【2月6日 AFP】国際陸上競技連盟(IAAF)は5日、中国陸上競技協会(CAA)に対し、馬俊仁(Junren Ma)が指導した「馬軍団」の内部で組織的なドーピングが行われていたと主張する書簡について、調査するよう要請した。

 ニュースポータル新浪(Sina)は3日、女子3000メートルと1万メートルで世界記録を持つ王軍霞(Junxia Wang)氏ら10人の選手が、1995年に馬氏からドーピングを強制させられていたと記した手紙に、署名をしていたと報じた。

 栄光の一時代を築いた馬氏の下、王氏は世界選手権の1万メートルで優勝を飾ると、さらに1996年のアトランタ五輪では5000メートルで金メダルを獲得。その他にも3000メートルの元世界記録保持者の張林麗(Linli Zhang)氏、1993年の世界陸上1500メートルで金メダルに輝いた劉冬(Dong Liu)氏らが馬氏の指導を受けている。

 新浪は、「馬が大量の禁止薬物を使うよう強制したことは紛れもない真実」と手紙の一文を引用。使われた薬物については明らかになっていない。
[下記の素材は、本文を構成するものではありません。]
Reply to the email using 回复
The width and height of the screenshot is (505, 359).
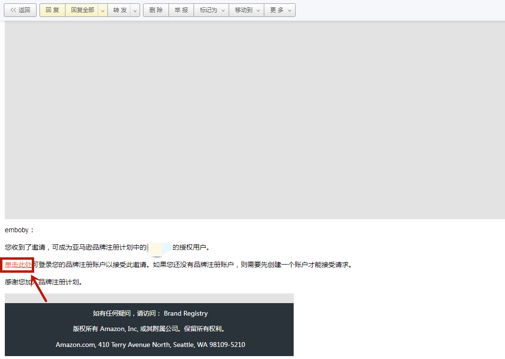(52, 10)
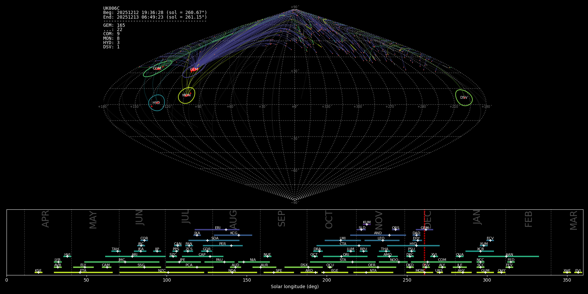Click the PER shower peak marker
Image resolution: width=588 pixels, height=294 pixels.
tap(231, 246)
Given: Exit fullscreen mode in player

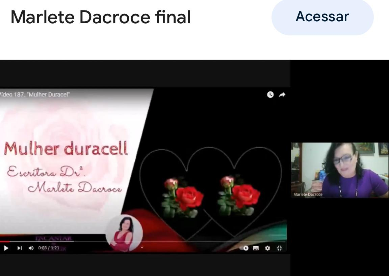Looking at the screenshot, I should (279, 248).
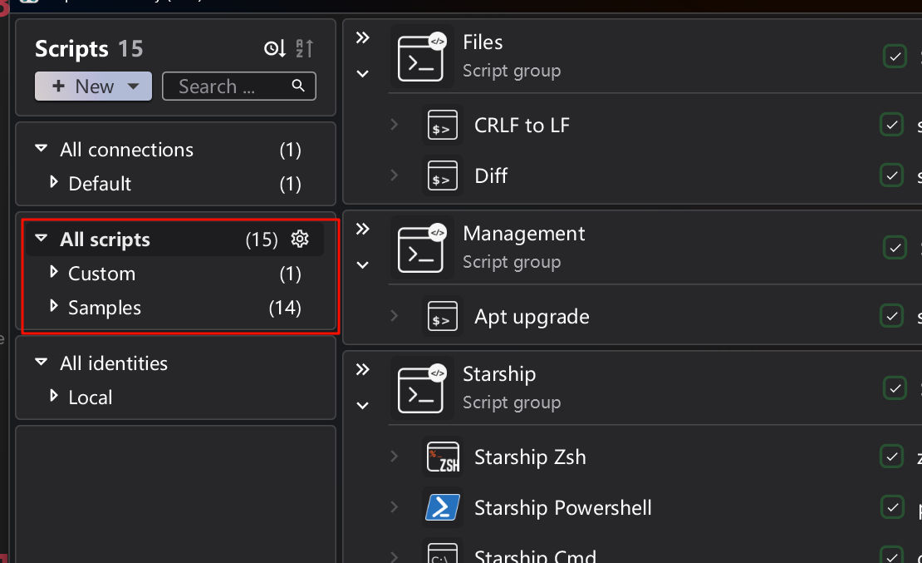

 手紙にはさらに「こういったことを明かすことになって残念です。中国の名誉を傷つけ、勝ち取った金メダルの価値を落としてしまうことを心配しています」と記されていた。

「次世代に同じことが起こってはほしくないので、このような犯罪的な行為は明らかにすべきなのです」

 この書簡は、1997年に「馬軍団の調査(An Investigation of Ma's Army)」を記したジャーナリストに送付されていた。国営・中国中央テレビ(CCTV)によると、この本の初版に記されていなかったドーピング疑惑の部分が、昨年の再版時に盛り込まれたという。AFPは著者のZhao Yu氏を取材したものの、「物書きは本を通して語る」とコメントを拒否した。